WORK REQUEST: Lines of the data that contain the word "computer" are the ones to copy.

AVAILABLE DATA:

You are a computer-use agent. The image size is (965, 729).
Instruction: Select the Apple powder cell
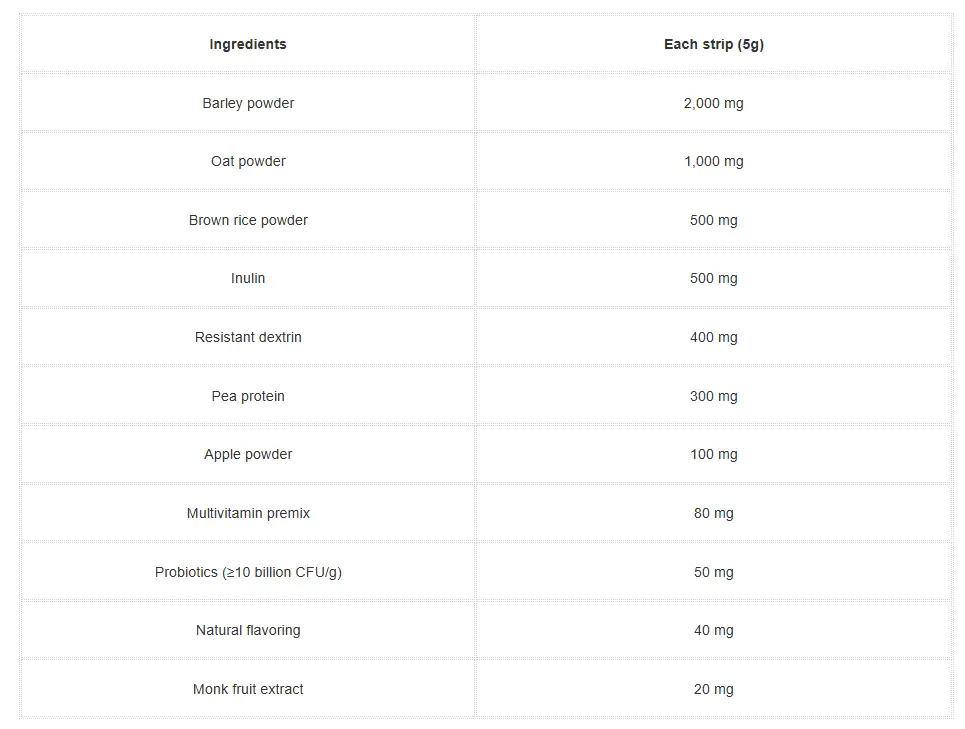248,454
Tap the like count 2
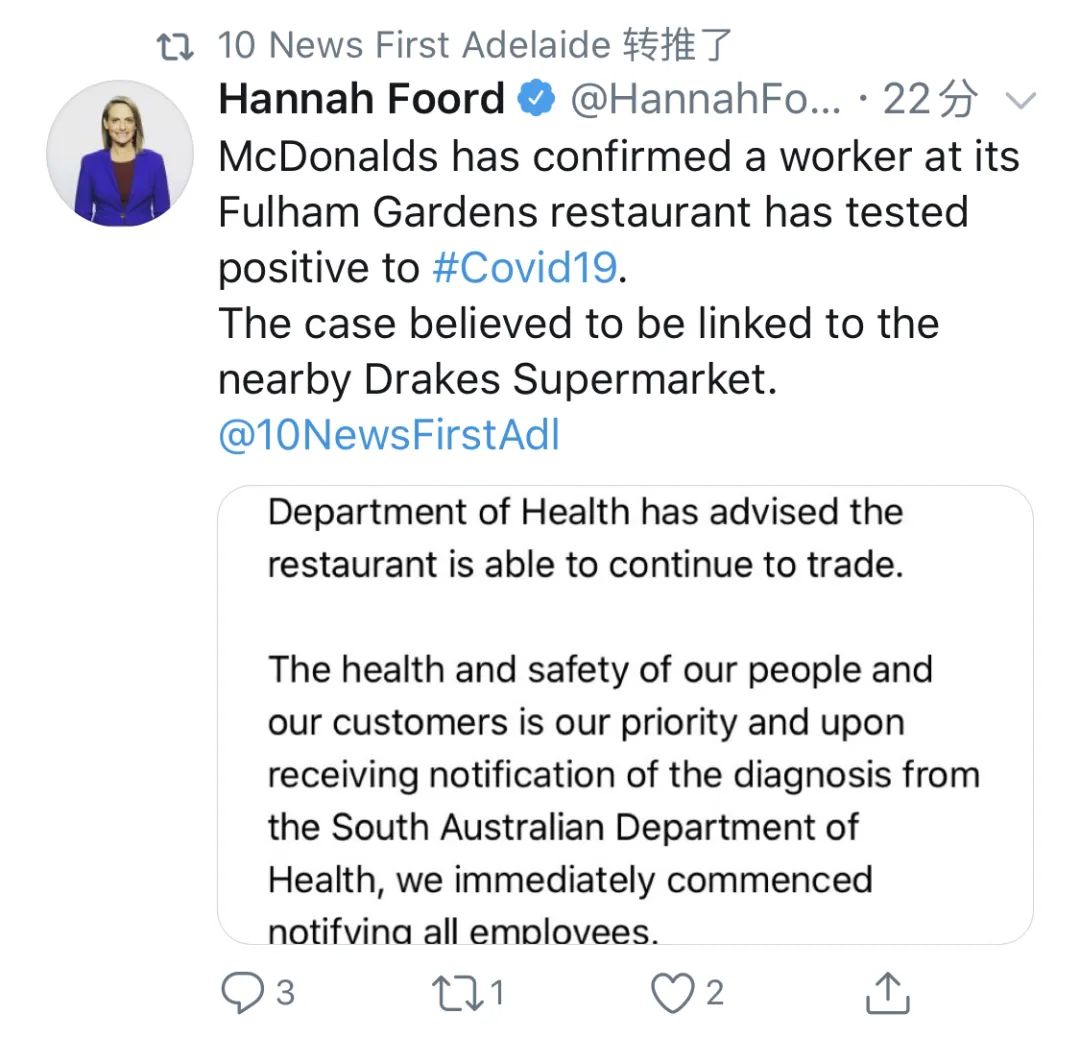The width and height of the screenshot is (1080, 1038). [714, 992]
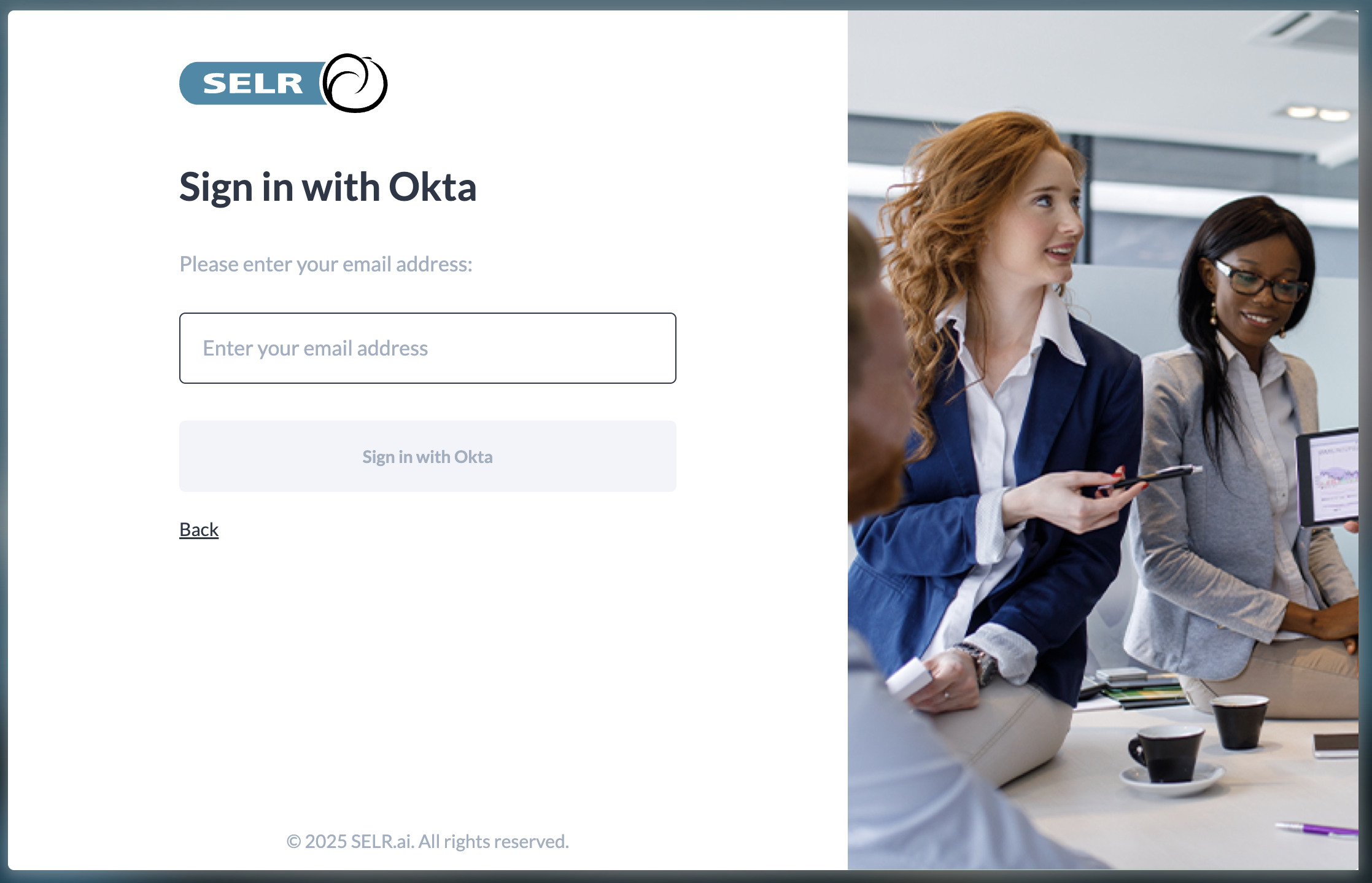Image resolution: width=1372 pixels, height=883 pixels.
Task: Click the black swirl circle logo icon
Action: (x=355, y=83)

---

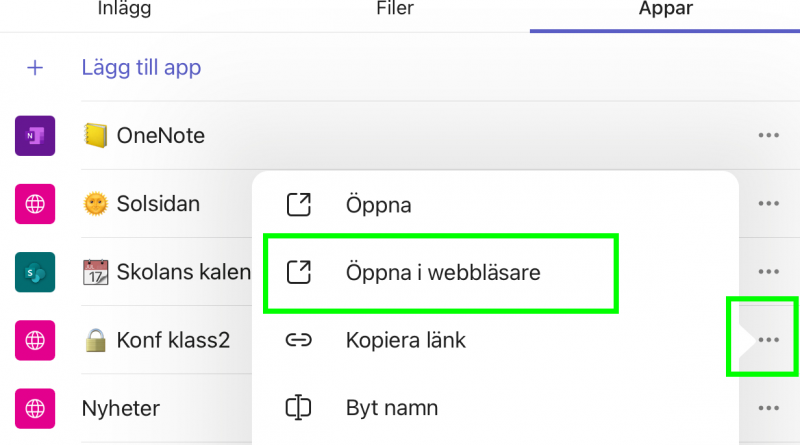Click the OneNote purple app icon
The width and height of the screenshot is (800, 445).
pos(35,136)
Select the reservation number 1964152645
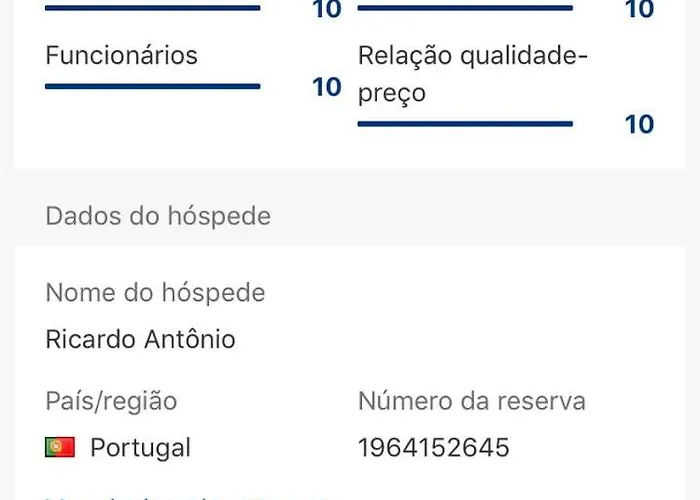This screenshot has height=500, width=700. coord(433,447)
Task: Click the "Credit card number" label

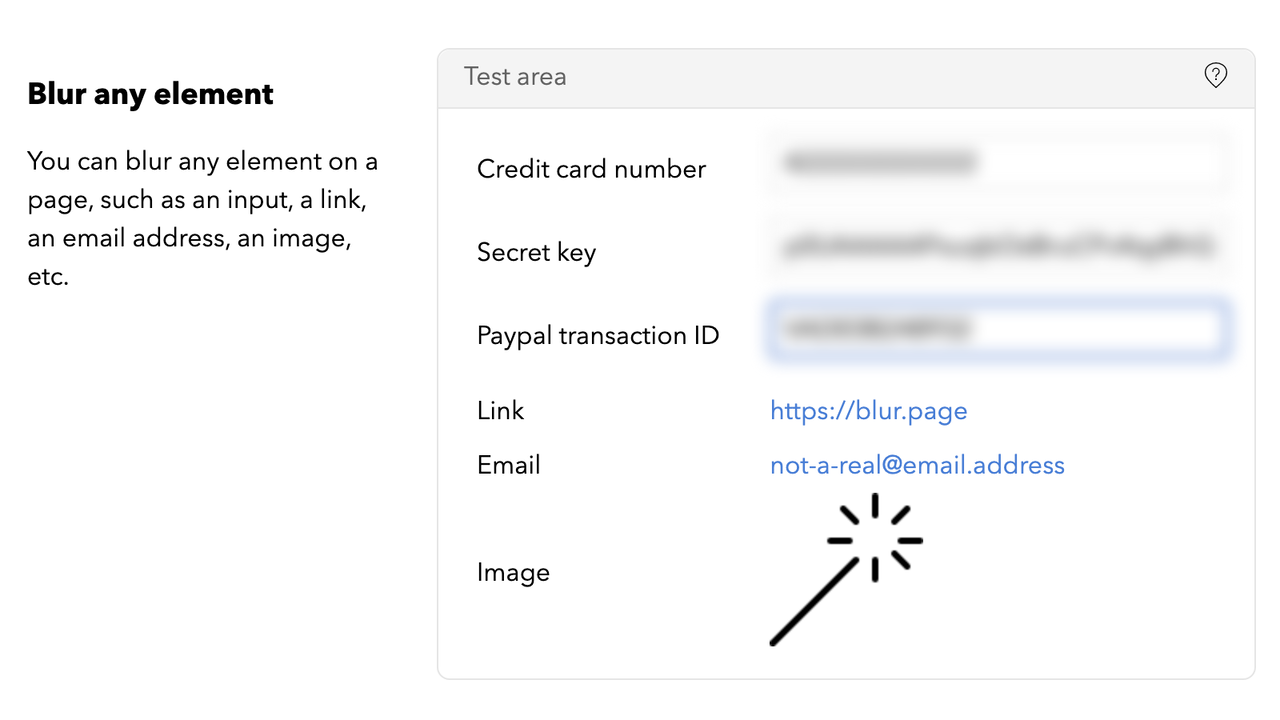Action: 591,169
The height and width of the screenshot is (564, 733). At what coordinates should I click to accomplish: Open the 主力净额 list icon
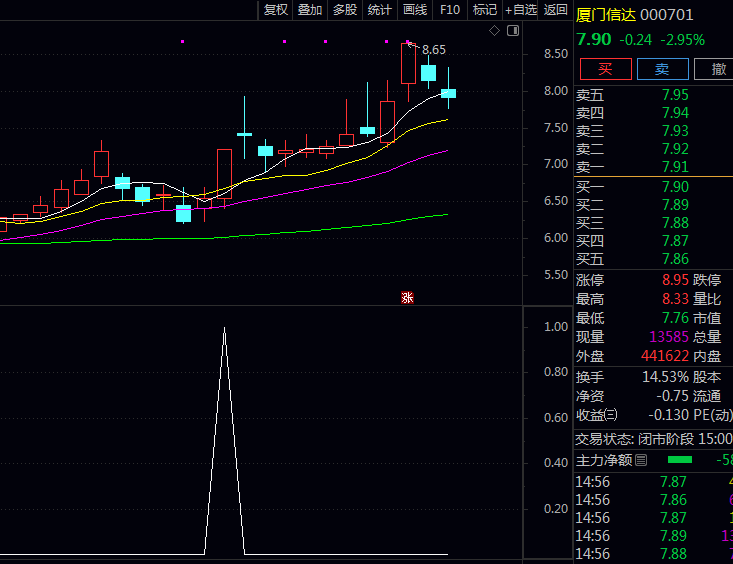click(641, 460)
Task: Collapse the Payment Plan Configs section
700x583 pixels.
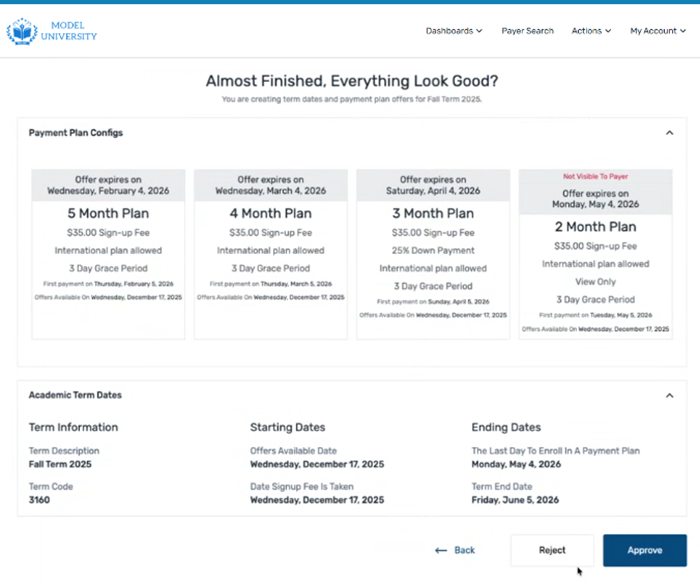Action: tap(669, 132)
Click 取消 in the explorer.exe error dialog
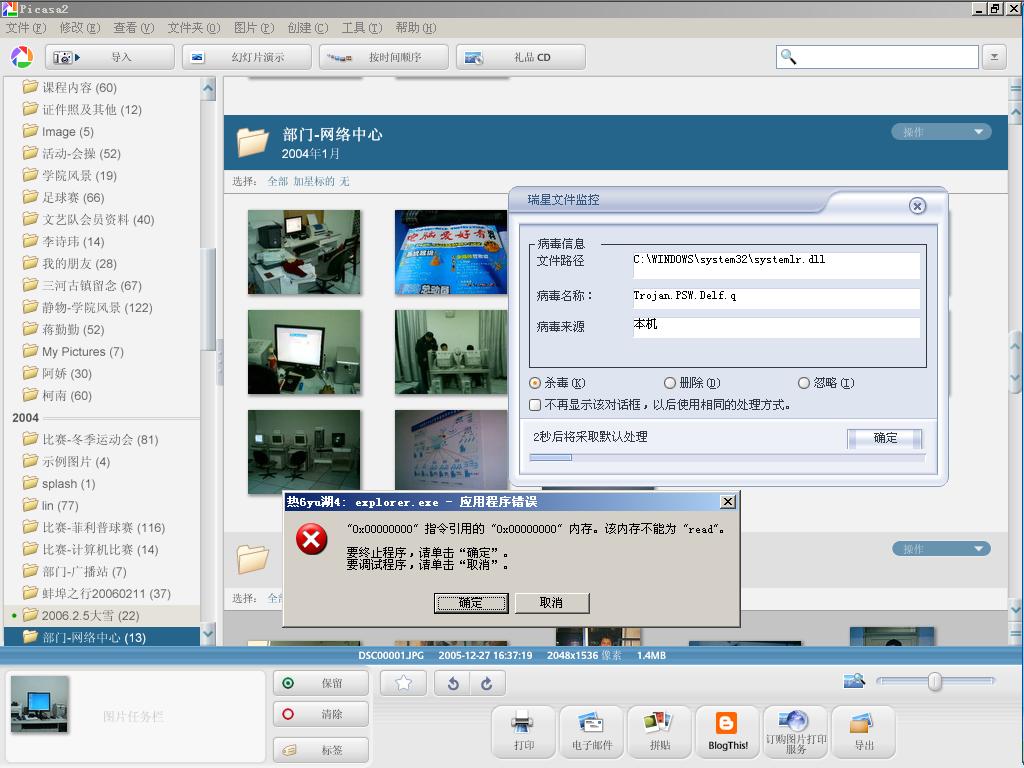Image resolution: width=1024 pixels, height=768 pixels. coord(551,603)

---

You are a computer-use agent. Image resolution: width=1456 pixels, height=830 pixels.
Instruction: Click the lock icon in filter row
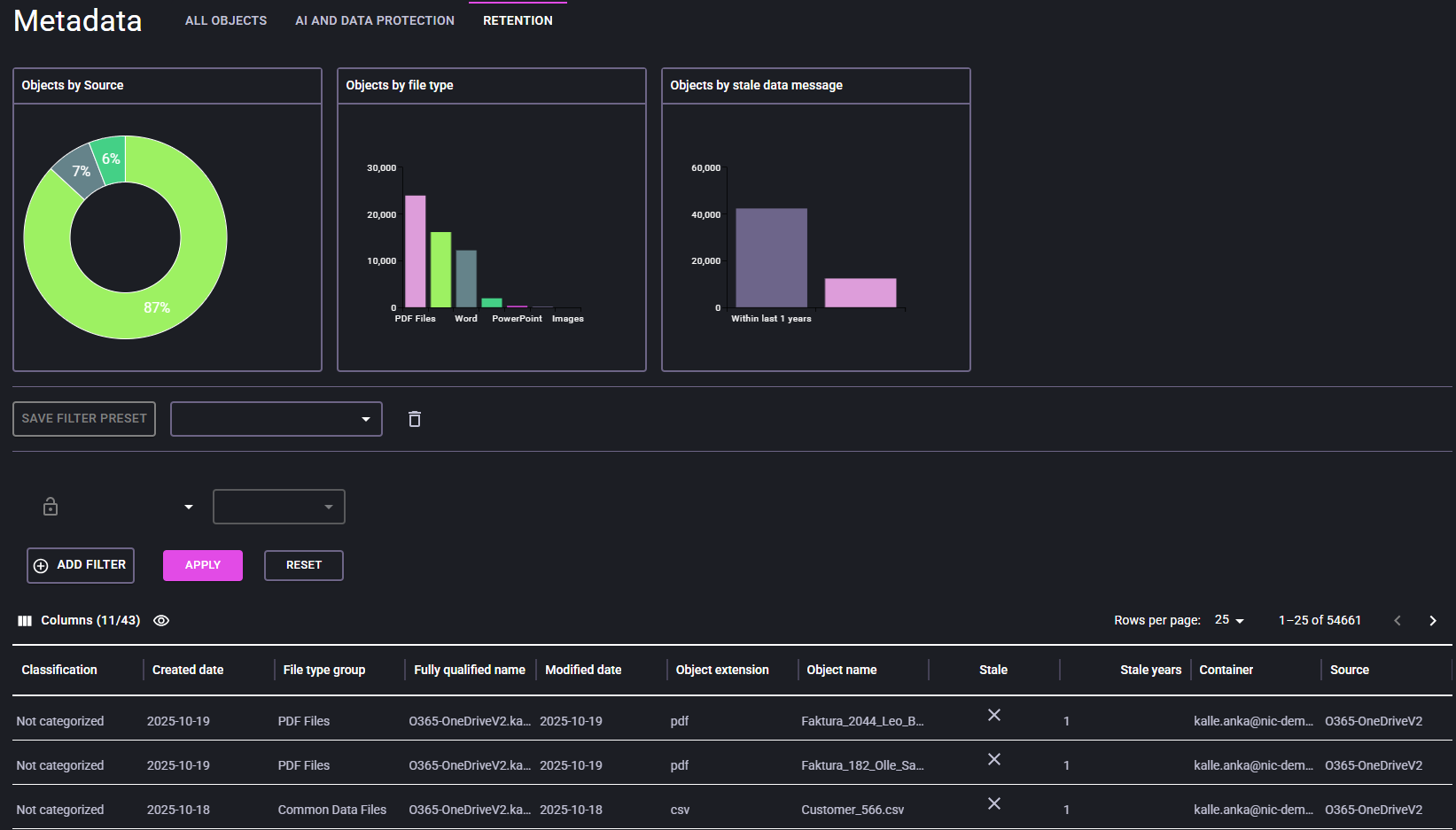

ANSWER SPACE:
You are a computer-use agent. The image size is (965, 729).
You are a computer-use agent. Image resolution: width=1456 pixels, height=830 pixels.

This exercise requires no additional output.